The post-war world of the 1940s called for something new and exciting to happen for fashion. Women were tired of looking like uniformed civilians in their war-rationed fabric suits and were longing for something feminine and beautiful, something different and new to put on.
Over in Paris, a designer by the name of Christian Dior was designing what women wanted. Almost mocking the ideals of rationing, he was using bolts of fabric to create full, elegant dresses that would hit the runways and be dubbed as, "The New Look," for fashionistas everywhere.
The dresses in The New Look were meant to accentuate a women's natural shape and curves. Each one had sloping shoulders, a tiny waist, and full bust and hips. Dior wanted to idealize a woman's body, as well as draw on past eras of femininity, such as the Victoria Era, to give charm and grace to his designs.
However, Dior used his own little tricks to really give the look some flare. The dresses had shoulder pads to create sloping shoulders, a "waspie" corset to create a thin waist, push up bra cups to accentuate the bust, and a padded petticoat to give the wearer full hips. His dresses could practically stand up on their own with all the boning and padding he added to them to make them have this shape. Women who were trying to get the look, but couldn't afford the design were encouraged to sew a "waist-liner" (a strip of muslim with boning sewn into it) into their dresses.
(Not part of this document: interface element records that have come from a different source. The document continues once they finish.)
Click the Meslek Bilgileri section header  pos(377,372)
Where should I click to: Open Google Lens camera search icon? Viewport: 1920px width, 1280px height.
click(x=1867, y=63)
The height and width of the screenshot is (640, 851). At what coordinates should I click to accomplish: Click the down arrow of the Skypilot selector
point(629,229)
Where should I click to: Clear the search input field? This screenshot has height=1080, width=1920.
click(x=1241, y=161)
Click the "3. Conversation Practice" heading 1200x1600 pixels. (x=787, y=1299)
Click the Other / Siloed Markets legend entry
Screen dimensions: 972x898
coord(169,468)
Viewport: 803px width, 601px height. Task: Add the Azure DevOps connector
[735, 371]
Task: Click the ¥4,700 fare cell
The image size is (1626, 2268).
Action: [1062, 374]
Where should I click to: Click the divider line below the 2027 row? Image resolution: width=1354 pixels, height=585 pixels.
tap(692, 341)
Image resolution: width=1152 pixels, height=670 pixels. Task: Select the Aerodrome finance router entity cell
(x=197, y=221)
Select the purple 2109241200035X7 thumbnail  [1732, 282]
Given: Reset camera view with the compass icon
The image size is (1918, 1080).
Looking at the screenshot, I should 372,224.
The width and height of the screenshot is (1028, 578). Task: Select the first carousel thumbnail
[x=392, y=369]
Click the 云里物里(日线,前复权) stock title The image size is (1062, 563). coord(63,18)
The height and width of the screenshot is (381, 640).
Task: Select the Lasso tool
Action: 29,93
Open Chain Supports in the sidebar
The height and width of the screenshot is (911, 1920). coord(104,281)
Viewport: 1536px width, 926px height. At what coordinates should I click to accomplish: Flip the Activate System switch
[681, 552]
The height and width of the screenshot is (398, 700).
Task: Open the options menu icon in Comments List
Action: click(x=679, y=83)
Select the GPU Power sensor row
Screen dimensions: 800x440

Though his designs were popular with celebrities and socialites and copied and produced for the all-American housewife, the dominance of The New Look in fashion ended shortly after Dior's death in 1957. One could blame the complexity and restrictiveness of the layers and corsets for the end of the look, but the changing ideals of women and fashion probably had a lot to do with it, as well. No matter the reason, the basic idea and silhouette of the look continues to show its face in fashion, constantly being replicated in design with each passing decade.